Data extract Block Start
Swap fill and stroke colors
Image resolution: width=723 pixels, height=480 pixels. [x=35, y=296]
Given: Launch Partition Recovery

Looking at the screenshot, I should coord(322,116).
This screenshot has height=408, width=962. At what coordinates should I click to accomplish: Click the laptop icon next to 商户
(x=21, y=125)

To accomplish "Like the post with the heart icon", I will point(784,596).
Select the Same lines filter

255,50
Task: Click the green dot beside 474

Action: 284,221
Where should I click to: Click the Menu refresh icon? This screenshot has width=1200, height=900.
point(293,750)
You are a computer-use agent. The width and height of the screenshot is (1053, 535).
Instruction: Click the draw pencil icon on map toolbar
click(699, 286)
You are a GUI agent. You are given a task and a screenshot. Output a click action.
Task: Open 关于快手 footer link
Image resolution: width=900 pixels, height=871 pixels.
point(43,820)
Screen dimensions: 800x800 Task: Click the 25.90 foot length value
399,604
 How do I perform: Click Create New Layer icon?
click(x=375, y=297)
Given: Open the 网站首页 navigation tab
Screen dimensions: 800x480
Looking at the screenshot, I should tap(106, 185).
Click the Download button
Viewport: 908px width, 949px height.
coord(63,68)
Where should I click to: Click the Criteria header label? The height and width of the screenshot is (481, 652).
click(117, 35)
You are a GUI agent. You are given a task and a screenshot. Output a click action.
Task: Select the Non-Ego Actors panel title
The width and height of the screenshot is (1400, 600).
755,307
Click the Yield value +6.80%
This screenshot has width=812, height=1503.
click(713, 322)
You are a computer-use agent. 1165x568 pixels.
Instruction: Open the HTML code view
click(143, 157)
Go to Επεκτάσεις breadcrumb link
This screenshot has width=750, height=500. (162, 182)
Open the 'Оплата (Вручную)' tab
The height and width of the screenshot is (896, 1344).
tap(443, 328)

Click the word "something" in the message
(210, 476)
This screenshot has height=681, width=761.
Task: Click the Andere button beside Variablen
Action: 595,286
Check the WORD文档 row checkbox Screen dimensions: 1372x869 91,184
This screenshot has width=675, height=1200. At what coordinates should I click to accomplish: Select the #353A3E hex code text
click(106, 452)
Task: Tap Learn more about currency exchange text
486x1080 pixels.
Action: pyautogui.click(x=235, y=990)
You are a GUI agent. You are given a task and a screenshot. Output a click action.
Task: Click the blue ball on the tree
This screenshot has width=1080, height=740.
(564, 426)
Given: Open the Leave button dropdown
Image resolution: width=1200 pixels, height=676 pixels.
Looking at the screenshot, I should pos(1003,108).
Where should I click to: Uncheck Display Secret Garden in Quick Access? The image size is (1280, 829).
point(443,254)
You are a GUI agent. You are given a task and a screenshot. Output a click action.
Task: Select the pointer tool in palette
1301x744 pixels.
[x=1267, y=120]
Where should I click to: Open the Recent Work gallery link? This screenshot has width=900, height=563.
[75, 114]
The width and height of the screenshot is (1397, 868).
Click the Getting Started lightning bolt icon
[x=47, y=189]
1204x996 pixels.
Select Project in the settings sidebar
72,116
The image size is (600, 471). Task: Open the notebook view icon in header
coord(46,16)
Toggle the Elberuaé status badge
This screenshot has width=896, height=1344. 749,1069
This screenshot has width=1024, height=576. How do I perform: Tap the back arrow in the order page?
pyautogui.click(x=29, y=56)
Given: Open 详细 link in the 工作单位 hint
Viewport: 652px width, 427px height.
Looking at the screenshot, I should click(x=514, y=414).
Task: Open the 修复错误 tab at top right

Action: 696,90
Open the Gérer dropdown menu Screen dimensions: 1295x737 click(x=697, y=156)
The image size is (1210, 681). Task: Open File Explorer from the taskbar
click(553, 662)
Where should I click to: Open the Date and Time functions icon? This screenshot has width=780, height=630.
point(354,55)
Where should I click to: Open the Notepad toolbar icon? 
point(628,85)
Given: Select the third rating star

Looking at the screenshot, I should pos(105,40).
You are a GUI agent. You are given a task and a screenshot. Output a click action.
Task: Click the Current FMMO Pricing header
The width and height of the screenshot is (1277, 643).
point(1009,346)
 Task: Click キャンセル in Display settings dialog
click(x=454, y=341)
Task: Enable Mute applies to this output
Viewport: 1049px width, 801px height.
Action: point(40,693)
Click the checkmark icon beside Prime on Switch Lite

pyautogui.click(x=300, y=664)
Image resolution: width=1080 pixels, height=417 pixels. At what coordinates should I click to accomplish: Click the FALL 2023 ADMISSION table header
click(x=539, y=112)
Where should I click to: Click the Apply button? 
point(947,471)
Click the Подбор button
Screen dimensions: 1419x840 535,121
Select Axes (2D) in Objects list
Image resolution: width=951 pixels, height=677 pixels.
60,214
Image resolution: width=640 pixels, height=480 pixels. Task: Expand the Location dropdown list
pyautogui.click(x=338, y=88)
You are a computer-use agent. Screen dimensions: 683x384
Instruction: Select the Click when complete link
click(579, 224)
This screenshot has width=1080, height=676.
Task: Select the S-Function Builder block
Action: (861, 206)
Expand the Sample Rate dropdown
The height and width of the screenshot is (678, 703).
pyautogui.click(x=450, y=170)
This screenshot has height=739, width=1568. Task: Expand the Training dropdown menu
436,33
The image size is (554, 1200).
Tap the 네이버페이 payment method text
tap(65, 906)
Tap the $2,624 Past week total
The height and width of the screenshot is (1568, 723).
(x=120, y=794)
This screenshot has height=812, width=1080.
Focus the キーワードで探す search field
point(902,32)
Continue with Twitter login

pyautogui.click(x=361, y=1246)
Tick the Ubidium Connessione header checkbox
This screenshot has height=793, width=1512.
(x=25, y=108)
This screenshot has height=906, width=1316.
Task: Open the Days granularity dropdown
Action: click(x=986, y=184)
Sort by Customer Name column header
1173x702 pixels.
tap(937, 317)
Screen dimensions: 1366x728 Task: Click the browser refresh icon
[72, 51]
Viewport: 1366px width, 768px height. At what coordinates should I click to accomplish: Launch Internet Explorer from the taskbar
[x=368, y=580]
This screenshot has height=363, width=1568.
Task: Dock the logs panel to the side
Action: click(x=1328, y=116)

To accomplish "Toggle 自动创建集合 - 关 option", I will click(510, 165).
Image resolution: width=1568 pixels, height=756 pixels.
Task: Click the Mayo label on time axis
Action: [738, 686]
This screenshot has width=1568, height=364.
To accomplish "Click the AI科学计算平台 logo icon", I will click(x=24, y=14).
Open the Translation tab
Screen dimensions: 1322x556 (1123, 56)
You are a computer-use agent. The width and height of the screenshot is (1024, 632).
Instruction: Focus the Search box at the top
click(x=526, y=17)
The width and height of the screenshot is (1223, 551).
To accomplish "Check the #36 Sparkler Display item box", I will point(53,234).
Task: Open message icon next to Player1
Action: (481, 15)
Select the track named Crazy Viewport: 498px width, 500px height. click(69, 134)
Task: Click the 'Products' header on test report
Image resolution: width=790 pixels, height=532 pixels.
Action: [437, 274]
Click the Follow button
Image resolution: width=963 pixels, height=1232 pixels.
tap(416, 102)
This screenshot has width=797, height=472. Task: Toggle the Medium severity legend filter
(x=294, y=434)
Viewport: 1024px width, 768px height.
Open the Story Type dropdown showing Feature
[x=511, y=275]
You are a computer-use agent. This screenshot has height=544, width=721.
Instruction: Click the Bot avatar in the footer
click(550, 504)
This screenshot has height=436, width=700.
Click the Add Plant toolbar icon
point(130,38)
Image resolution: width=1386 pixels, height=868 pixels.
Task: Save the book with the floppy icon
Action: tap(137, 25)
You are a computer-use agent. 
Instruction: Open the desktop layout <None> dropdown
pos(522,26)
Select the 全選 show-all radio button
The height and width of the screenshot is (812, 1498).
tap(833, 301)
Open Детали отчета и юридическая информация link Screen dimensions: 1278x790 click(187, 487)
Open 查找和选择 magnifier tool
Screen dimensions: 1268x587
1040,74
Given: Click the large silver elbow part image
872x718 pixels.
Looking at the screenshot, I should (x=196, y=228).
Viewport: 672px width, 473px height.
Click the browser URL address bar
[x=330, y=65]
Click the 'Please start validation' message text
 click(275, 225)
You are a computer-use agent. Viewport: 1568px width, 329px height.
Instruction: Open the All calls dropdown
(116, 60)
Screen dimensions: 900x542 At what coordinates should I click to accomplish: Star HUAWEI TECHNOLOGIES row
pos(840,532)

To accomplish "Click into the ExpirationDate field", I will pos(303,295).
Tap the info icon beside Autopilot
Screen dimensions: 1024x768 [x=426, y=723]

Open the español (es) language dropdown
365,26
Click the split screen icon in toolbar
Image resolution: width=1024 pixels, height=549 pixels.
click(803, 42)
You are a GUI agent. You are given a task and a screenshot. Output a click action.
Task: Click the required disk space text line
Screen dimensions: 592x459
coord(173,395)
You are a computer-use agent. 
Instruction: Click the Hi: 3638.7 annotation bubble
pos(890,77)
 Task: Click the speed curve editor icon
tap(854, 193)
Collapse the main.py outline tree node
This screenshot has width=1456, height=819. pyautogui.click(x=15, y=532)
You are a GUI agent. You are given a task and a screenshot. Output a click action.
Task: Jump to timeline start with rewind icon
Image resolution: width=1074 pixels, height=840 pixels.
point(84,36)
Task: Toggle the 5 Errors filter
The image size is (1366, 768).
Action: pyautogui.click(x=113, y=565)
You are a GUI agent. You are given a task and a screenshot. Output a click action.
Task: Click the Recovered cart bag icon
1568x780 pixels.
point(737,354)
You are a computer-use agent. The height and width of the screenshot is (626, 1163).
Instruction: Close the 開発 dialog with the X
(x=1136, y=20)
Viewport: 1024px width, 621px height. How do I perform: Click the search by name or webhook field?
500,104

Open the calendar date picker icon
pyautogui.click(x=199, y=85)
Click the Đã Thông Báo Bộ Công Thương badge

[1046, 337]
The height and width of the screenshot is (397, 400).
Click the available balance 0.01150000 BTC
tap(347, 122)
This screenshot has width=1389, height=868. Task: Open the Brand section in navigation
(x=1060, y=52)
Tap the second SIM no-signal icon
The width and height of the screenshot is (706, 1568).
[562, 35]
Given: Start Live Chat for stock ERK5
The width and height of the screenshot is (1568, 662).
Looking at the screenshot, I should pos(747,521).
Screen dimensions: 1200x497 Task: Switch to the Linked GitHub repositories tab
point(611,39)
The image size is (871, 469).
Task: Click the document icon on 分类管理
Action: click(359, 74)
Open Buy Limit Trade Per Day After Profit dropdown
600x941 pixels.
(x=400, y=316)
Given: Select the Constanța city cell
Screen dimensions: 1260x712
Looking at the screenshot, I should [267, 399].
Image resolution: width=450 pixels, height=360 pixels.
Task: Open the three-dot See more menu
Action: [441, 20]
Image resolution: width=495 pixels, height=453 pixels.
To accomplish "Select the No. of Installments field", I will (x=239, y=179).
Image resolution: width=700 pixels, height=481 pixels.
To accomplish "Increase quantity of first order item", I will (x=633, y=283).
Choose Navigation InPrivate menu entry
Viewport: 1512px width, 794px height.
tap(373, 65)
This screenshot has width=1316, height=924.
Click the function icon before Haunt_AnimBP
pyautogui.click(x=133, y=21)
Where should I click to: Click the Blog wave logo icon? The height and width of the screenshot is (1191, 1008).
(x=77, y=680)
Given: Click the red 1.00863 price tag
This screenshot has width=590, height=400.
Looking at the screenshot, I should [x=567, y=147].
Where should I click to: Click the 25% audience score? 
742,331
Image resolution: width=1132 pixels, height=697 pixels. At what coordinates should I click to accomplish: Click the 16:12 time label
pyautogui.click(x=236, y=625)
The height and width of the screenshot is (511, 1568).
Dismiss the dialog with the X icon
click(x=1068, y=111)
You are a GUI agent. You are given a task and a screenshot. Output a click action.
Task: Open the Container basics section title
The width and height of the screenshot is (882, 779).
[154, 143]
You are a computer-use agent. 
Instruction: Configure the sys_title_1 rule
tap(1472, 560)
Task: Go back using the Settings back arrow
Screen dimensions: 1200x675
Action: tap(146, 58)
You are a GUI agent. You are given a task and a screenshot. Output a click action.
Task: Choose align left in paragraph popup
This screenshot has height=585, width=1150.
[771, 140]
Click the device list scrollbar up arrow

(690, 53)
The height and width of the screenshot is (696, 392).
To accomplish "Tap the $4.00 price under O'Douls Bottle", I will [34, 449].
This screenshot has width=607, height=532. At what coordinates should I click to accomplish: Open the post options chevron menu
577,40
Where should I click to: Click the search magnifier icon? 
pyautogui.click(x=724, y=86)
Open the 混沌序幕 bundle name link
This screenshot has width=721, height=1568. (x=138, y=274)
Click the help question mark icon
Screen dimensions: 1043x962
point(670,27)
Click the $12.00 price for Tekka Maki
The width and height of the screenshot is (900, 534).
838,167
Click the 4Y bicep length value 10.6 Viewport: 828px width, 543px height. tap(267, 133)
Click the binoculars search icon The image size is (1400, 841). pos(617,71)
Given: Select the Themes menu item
Data extract Block End
▸ About this exercise: Scan the material above for the string "price". Return each line where it occurs.

▸ Task solution:
Given: Click the red 1.00863 price tag
To accomplish "Tap the $4.00 price under O'Douls Bottle", I will [34, 449].
Click the $12.00 price for Tekka Maki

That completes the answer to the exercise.